* _Records for this exercise_:
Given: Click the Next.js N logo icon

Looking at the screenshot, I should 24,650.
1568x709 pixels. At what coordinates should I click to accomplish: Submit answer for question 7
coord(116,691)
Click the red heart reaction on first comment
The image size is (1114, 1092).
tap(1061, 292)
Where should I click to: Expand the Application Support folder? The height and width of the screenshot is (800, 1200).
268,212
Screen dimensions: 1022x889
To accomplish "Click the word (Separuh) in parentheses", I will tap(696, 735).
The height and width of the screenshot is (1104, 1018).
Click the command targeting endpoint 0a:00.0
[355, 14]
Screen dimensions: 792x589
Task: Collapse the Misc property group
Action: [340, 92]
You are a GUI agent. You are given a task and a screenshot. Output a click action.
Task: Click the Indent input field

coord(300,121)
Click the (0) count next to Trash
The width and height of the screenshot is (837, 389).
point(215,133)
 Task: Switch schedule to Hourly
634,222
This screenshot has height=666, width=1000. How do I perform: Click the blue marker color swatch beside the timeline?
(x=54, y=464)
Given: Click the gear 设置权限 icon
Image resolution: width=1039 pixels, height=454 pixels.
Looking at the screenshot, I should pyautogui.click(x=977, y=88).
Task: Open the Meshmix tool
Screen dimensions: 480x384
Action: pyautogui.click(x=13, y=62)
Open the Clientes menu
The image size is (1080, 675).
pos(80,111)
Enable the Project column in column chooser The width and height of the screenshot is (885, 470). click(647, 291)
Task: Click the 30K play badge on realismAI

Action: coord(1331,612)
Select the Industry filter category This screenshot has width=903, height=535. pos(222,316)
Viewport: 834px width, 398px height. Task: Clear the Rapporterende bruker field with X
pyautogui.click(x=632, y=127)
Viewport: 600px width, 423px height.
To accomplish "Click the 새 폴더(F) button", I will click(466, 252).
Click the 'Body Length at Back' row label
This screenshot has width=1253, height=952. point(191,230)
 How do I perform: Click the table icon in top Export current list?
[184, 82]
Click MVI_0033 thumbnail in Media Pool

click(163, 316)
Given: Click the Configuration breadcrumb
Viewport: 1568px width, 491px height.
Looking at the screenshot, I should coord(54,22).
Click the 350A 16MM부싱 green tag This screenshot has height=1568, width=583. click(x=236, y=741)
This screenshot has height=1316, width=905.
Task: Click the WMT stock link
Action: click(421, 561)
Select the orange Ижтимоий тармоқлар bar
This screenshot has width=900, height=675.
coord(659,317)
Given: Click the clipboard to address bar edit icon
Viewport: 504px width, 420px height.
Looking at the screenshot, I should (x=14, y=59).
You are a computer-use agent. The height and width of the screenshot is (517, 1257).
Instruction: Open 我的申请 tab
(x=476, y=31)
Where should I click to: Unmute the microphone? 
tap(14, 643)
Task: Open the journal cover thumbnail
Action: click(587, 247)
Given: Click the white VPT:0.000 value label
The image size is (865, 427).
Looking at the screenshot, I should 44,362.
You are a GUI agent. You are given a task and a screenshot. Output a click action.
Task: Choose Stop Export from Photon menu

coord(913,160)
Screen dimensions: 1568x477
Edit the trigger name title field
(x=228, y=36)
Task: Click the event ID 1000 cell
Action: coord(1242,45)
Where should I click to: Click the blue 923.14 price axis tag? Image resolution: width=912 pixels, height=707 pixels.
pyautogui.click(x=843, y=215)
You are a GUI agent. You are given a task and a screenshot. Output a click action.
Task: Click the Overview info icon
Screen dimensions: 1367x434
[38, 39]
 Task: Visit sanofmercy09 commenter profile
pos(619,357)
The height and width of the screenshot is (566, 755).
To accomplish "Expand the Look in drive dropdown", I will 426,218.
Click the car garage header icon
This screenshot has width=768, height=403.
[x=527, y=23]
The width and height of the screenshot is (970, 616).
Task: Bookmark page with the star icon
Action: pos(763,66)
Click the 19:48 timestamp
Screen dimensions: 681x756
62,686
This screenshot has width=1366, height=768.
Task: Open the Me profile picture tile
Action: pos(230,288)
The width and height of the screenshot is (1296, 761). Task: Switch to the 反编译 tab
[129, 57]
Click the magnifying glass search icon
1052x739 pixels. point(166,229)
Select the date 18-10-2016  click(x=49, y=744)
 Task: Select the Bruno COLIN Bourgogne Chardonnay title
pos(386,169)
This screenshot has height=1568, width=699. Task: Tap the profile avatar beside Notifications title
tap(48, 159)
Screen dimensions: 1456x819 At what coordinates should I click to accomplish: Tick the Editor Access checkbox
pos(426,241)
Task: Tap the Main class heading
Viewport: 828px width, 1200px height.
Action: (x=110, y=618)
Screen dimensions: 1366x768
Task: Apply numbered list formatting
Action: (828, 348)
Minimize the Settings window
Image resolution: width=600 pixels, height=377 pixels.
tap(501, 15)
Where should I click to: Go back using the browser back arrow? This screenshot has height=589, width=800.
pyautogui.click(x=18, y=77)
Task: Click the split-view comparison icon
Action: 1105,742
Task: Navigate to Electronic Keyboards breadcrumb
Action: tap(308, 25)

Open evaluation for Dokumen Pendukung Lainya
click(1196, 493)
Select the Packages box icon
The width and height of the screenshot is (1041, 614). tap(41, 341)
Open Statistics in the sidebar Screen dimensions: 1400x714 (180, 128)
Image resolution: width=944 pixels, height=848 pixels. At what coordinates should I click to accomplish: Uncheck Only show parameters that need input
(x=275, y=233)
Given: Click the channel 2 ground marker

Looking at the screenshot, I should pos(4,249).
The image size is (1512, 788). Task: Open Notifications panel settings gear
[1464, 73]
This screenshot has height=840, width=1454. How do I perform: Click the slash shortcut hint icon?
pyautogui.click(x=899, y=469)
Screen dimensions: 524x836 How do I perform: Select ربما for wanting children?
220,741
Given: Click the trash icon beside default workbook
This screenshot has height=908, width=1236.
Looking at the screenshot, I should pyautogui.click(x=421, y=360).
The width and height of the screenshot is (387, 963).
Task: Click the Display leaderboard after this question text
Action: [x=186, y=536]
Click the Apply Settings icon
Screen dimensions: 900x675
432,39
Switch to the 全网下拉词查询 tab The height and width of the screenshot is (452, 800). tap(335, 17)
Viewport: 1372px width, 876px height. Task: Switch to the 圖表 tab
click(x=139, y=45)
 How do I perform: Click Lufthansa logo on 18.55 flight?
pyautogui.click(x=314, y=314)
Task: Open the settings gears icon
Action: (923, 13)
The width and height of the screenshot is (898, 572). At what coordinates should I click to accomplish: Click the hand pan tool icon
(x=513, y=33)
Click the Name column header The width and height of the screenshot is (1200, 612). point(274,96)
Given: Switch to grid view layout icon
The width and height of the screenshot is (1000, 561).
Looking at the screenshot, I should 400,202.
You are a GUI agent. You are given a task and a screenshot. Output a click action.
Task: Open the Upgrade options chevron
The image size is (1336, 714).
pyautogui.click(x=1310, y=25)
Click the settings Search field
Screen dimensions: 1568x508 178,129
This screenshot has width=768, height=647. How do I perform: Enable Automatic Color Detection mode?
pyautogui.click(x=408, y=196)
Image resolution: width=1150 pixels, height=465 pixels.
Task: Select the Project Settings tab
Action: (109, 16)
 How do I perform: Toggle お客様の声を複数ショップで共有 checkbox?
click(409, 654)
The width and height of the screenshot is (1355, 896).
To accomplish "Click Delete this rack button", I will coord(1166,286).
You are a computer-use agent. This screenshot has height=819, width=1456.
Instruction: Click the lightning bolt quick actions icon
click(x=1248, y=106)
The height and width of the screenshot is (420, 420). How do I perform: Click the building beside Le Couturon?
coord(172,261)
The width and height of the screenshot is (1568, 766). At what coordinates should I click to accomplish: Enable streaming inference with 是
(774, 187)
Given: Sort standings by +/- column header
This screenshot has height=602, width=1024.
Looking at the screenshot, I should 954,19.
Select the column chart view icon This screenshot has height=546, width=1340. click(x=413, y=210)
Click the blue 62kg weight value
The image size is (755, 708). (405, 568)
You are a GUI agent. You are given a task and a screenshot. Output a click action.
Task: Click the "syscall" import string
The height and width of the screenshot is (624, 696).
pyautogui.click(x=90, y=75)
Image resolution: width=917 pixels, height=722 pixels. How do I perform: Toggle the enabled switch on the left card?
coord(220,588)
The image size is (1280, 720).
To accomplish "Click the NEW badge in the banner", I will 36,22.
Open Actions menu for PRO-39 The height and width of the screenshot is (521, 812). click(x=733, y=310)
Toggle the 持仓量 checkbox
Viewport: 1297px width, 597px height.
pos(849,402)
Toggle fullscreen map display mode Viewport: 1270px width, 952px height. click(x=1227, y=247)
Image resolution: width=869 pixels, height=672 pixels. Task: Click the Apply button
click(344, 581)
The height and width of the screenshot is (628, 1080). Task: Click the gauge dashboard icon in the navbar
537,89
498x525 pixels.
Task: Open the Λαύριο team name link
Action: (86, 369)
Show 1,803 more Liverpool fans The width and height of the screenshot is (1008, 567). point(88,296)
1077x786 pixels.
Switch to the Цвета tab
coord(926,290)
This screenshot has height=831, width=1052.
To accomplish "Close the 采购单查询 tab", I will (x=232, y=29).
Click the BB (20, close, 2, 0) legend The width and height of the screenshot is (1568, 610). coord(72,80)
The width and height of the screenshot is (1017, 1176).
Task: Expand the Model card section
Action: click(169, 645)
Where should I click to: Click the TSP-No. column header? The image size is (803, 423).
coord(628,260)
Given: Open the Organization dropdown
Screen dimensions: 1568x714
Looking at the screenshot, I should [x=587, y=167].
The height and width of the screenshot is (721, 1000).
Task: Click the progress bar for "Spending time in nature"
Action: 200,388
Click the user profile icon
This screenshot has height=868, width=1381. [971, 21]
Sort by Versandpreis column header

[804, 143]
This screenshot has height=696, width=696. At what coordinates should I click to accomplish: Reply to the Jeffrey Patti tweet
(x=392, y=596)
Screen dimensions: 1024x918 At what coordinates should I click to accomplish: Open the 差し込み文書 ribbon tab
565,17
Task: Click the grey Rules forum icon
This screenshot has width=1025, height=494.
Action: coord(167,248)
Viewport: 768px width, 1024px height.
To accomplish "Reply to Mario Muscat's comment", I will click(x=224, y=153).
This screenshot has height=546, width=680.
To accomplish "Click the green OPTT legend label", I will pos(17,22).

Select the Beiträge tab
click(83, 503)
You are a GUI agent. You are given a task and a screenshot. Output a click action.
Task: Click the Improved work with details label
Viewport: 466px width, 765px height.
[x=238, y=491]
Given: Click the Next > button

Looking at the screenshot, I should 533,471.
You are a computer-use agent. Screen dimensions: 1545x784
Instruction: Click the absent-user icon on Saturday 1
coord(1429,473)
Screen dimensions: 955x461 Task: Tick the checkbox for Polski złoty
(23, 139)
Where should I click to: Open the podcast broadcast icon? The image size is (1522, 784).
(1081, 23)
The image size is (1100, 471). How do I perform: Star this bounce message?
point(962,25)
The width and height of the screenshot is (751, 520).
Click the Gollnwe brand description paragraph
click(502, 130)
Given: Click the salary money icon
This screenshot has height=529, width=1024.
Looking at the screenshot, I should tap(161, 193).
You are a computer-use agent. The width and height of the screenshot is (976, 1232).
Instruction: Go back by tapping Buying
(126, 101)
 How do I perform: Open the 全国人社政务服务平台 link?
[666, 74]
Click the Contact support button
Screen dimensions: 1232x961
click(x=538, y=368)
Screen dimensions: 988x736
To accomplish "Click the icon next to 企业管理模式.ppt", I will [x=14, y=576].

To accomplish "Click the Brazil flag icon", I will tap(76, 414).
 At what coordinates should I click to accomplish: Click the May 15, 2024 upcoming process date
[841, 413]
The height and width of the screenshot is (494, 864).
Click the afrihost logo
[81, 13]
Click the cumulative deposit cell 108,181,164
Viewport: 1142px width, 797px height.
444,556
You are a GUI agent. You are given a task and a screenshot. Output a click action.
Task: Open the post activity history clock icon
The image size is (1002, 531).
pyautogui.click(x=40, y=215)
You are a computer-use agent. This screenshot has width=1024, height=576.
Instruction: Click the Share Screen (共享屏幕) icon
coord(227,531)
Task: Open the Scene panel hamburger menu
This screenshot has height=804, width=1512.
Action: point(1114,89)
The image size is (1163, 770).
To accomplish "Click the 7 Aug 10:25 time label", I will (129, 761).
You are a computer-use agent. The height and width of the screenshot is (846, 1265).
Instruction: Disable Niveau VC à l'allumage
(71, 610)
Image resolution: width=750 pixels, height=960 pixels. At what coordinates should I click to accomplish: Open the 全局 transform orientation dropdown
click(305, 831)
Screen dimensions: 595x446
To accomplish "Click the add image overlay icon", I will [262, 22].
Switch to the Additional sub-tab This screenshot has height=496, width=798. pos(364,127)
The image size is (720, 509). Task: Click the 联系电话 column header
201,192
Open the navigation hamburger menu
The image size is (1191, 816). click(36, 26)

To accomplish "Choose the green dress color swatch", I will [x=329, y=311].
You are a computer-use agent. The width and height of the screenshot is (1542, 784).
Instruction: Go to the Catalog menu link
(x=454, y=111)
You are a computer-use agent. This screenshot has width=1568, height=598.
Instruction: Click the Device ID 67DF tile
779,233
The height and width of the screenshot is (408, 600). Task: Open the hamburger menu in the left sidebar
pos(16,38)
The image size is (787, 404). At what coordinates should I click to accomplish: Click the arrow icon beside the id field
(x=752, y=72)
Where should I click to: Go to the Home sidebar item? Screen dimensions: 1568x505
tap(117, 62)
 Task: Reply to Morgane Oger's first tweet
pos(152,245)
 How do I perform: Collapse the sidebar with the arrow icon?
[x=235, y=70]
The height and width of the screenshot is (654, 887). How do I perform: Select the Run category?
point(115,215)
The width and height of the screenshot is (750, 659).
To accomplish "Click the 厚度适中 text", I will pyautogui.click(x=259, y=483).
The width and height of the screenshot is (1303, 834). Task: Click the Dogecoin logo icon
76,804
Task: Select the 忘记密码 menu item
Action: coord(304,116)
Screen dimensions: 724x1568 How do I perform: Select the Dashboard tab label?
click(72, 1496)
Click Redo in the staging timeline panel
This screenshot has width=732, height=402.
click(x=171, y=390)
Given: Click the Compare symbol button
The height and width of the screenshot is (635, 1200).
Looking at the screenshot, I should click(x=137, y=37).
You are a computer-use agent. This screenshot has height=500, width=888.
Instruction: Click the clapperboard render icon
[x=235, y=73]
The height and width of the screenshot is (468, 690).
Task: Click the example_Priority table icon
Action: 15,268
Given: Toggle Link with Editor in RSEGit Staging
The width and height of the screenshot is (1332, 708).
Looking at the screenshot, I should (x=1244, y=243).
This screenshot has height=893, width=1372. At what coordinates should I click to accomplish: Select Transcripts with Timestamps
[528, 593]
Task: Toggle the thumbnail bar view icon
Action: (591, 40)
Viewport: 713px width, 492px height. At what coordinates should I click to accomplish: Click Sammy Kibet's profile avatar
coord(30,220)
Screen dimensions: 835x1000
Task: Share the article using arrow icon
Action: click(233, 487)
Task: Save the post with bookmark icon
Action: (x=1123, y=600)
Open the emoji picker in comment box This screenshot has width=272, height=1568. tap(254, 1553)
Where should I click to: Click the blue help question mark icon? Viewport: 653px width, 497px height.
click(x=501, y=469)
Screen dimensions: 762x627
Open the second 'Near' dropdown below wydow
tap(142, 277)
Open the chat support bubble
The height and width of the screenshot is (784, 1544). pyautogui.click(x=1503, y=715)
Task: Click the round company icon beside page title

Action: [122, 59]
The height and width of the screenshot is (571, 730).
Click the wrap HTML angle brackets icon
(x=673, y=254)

* _Problem statement_: Retype exactly the lines above, from the one with "Screen dimensions: 524x836" through the one with "The width and height of the screenshot is (1355, 896).", inclusive.

* _Solution_:
Screen dimensions: 524x836 How do I perform: Select ربما for wanting children?
220,741
Given: Click the trash icon beside default workbook
This screenshot has height=908, width=1236.
Looking at the screenshot, I should pyautogui.click(x=421, y=360).
The width and height of the screenshot is (387, 963).
Task: Click the Display leaderboard after this question text
Action: [x=186, y=536]
Click the Apply Settings icon
Screen dimensions: 900x675
432,39
Switch to the 全网下拉词查询 tab The height and width of the screenshot is (452, 800). tap(335, 17)
Viewport: 1372px width, 876px height. Task: Switch to the 圖表 tab
click(x=139, y=45)
 How do I perform: Click Lufthansa logo on 18.55 flight?
pyautogui.click(x=314, y=314)
Task: Open the settings gears icon
Action: (923, 13)
The width and height of the screenshot is (898, 572). At what coordinates should I click to accomplish: Click the hand pan tool icon
(x=513, y=33)
Click the Name column header The width and height of the screenshot is (1200, 612). point(274,96)
Given: Switch to grid view layout icon
The width and height of the screenshot is (1000, 561).
Looking at the screenshot, I should 400,202.
You are a GUI agent. You are given a task and a screenshot. Output a click action.
Task: Open the Upgrade options chevron
The image size is (1336, 714).
pyautogui.click(x=1310, y=25)
Click the settings Search field
Screen dimensions: 1568x508 178,129
This screenshot has width=768, height=647. How do I perform: Enable Automatic Color Detection mode?
pyautogui.click(x=408, y=196)
Image resolution: width=1150 pixels, height=465 pixels.
Task: Select the Project Settings tab
Action: (109, 16)
 How do I perform: Toggle お客様の声を複数ショップで共有 checkbox?
click(409, 654)
The width and height of the screenshot is (1355, 896).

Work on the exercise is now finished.